Table 6. Semi-variogram model parameters for groundwater quality variables (autumn 2017)
Variables | Model | Nugget | Sill | Range (m) | Nugget/sill (%) |
|---|---|---|---|---|---|
Mg2+ | Exponential | 0.01 | 0.41 | 23217 | 24.3 |
Hco3− | Exponential | 0.055 | 0.095 | 175070 | 52.6 |
Ca2+ | Exponential | 0.18 | 0.40 | 15598 | 45.0 |
PH | Exponential | 0.0008 | 0.0015 | 2004 | 53.3 |
SAR | Spherical | 0.00 | 31.6 | 4010 | 0.00 |
Table 7. Semi-variogram model parameters for groundwater quality variables (spring 2018)
Variables | Model | Nugget | Sill | Range (m) | Nugget/sill (%) |
|---|---|---|---|---|---|
Mg2+ | Spherical | 23.18 | 75.32 | 9481 | 30 |
Hco3− | Stable | 0.80 | 1.67 | 25444 | 53 |
Ca2+ | Exponential | 0.25 | 0.91 | 162240 | 27 |
PH | Exponential | 0.34 | 0.61 | 6282 | 55 |
SAR | Exponential | 0.00 | 0.78 | 7595 | 0.00 |
The final map of the spatial distribution of groundwater quality variables using the OK method is depicted in Figs. 4 and 5 for autumn 2017 and spring 2018, respectively.
[See PDF for image]
Fig. 4
The final map of the spatial distribution of groundwater quality variables in autumn 2017
[See PDF for image]
Fig. 5
The final map of the spatial distribution of groundwater quality variables in spring 2018
As shown in Fig. 4, the values of Mg2+, SAR, and Ca2+ were lower in the north than in the south of the region in autumn. HCO3− was lower in the northern and southern parts of the study area. In spring 2018 (Fig. 5), the uppermost and lowermost values of all the studied quality parameters (Mg2+, SAR, pH, and Ca2+) were recorded in the southern and northern parts of the study area, respectively. HCO3− was higher in the central and western parts than in the southern and northern zones, with maximum and minimum values of 18.5 and 1.50 mEq/L, showing an increase in comparison to autumn 2017.
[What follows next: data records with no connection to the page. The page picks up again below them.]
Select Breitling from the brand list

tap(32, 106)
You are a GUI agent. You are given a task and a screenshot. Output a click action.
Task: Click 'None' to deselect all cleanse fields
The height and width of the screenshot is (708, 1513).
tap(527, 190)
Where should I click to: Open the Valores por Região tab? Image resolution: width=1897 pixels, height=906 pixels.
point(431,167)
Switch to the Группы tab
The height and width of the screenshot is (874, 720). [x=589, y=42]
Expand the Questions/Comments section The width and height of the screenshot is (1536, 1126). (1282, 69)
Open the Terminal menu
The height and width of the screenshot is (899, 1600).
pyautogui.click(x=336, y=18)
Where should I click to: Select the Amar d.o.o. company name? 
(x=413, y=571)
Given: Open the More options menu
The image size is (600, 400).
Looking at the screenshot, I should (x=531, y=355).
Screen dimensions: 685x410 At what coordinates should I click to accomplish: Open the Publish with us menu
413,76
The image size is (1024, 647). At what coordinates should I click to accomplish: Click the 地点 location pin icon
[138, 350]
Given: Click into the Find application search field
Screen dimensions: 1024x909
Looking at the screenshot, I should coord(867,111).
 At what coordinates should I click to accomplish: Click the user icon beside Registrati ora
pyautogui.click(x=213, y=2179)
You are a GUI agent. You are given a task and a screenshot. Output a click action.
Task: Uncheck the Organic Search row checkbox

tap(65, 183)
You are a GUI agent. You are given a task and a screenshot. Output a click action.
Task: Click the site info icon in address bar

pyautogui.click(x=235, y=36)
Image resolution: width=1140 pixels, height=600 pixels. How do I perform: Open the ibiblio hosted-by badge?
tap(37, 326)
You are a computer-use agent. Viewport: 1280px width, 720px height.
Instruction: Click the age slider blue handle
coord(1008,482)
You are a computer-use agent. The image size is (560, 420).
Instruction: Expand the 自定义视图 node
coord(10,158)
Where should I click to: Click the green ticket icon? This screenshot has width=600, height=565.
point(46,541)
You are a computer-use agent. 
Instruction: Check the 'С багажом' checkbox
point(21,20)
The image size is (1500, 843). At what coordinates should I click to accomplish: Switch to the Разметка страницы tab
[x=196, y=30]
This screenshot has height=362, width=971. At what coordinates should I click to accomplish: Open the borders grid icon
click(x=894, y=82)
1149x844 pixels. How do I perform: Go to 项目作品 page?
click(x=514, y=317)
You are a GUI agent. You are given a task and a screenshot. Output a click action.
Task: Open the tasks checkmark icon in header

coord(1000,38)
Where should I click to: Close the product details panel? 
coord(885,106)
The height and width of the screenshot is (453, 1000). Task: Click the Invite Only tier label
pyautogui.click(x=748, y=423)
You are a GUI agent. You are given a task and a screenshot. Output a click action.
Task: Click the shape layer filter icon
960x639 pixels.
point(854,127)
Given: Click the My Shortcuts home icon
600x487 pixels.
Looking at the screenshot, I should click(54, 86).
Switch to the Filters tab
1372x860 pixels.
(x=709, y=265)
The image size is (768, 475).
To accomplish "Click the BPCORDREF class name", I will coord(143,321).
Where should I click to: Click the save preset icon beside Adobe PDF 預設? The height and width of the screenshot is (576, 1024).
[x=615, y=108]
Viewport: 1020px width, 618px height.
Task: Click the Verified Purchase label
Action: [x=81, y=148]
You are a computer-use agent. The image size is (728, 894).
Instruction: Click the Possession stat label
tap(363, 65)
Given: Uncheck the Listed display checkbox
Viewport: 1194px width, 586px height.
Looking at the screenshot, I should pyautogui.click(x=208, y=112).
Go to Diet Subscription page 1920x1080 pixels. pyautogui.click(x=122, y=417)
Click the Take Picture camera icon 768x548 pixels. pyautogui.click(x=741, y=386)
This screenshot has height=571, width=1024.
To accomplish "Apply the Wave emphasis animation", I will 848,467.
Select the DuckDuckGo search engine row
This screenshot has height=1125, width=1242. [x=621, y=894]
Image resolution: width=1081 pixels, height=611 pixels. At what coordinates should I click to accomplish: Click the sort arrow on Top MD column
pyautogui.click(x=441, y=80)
Model performance assessment
The OK and Kappa statistics (Tables 8 and 9) were examined for each groundwater quality classes in autumn 2017 and spring 2018 to validate the spatial prediction maps. In both periods, the results of model performances were close to each other due to the appropriate frequency of the observed wells.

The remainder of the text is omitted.